First and foremost, he says, hosts need to make sure their guests will interact. “You want to create areas that foster conversation,” he says. “It’s also kind of a guiding principle that you should never have enough chairs for every attendee because that encourages people to circulate.”
Using your imagination can help create a sense of occasion. “A party, whether it’s a holiday party or not, is meant to be a little more extravagant,” he explains. “You can choose to be more avant-garde and adventurous.” What does that look like? “Perhaps the food is more visually interesting and is worked into the decor: For example, we did a party once where the hosts wanted everything in white — white flowers, white ornaments, and they even served only white food.”

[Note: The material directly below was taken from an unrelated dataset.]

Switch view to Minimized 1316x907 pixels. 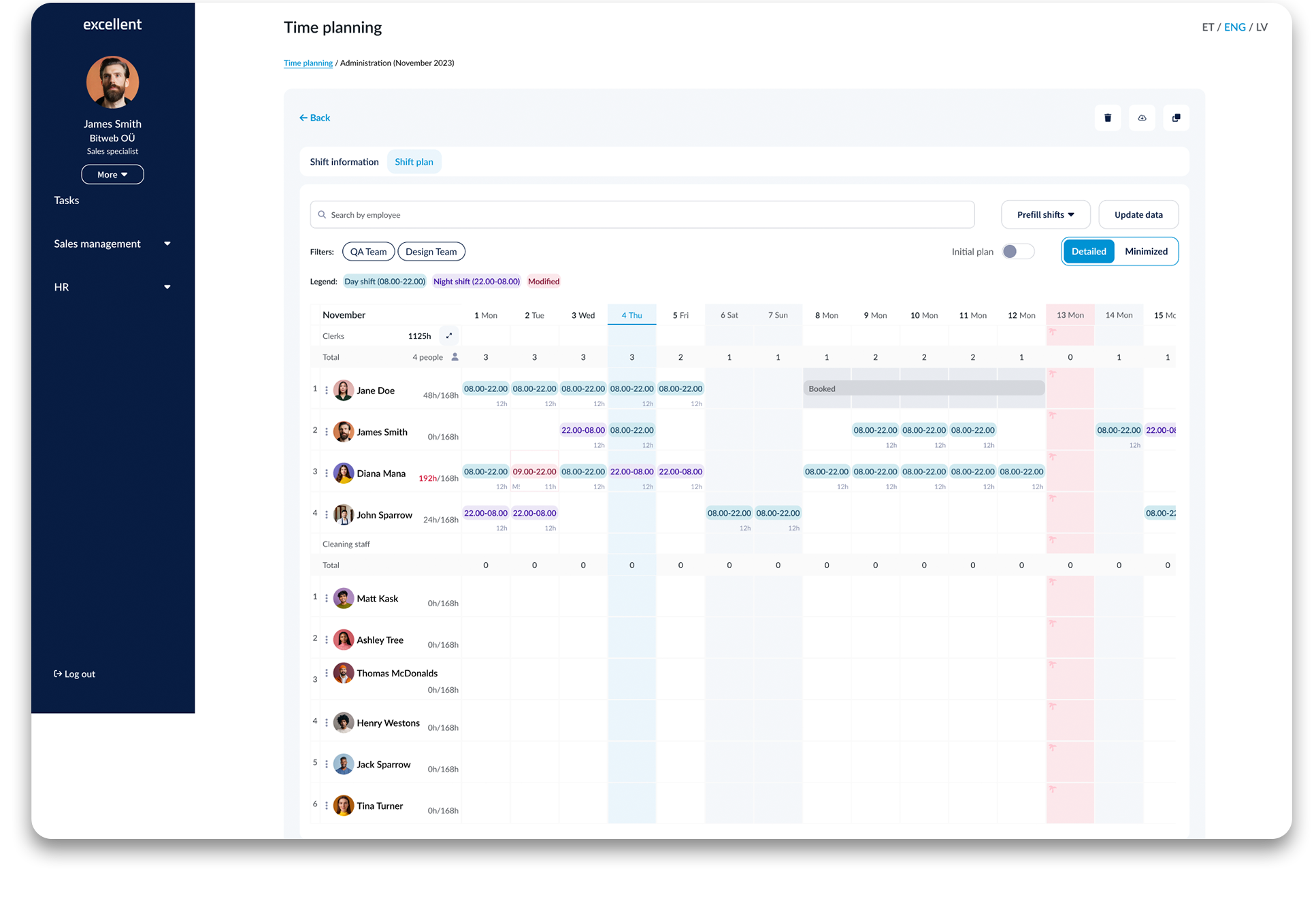pos(1146,251)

When it comes to centerpieces, look to the unexpected. “I have this 18th-century Buddha [pictured, above] I sometimes use as a table setting. It’s something unpredictable, like that which puts your personal stamp on the event and makes a statement about you and the occasion.”
But adding sparkle need not break the budget. “Believe it or not, Ikea makes these terrific 12-by-12-inch mirrored tiles, and you can use them as place settings or table runners,” Passal explains. “We’ve used those with little disco balls to provide a a wonderful little accent that adds a lot of character.”
An exotic theme can help unify the decor. “We did a dinner event several months ago based on Midnight in the Garden of Good and Evil. We did some simple things like finding a plethora of palm trees to give the place a kind of plantation feel,” he says. “As opposed to using flowers, we purchased cases of tropical fruits to create a centerpiece, and inside we had seashells and an occasional flower and it created a real mystique. We also lit the space all in blue, to contribute an aura of it actually being midnight.”
This leads the designer to a simple piece of advice that can add immeasurably to the atmosphere of any space: “It’s actually the one piece of advice I give to every homeowner,” he says. “Dimmers, dimmers, dimmers. It’s never sexy to walk into a place where all the lights are turned up to full power. [If dimmers aren’t an option at your location], three-way lamps make a great second choice.”
Another concern for many hosts is creating the right balance of music, but as Passal sees it, services like Pandora have taken much of that worry away. “Just type in ‘Party Mix,’ and you have an instant variety,” says the designer. At the same time, there is plenty of room to demonstrate creativity. “In places like New York, we often have musicians who are in subways and on street corners who are just terrific and will be happy to entertain at a party. I had a client who loved doo-wop; it was something that really spoke to her. And one day I was walking through SoHo and I just happened to hear these four guys harmonizing on the stoop. I asked, ‘Do you ever do parties?’ And they agreed to do it for a small amount of money and an open bar. Ha! They were terrific. They serenaded people as they entered and did songs here and there. It made the hostess’s night.”
Keeping the food simple and easy to prepare will also help assure that you actually get to attend the party you’re throwing, Pascal says. “You want an abundance of food, and worry a lot less about variety,” he says. “Cook some and cater some, too. … Get a few prepared things that allow you more time to socialize,” he says. “Parties are great and everyone loves to go to them, but the people who throw them need to remember their guests want to spend time with them,” Passal reminds. “You can throw a great party, but what’s the point if you miss it?”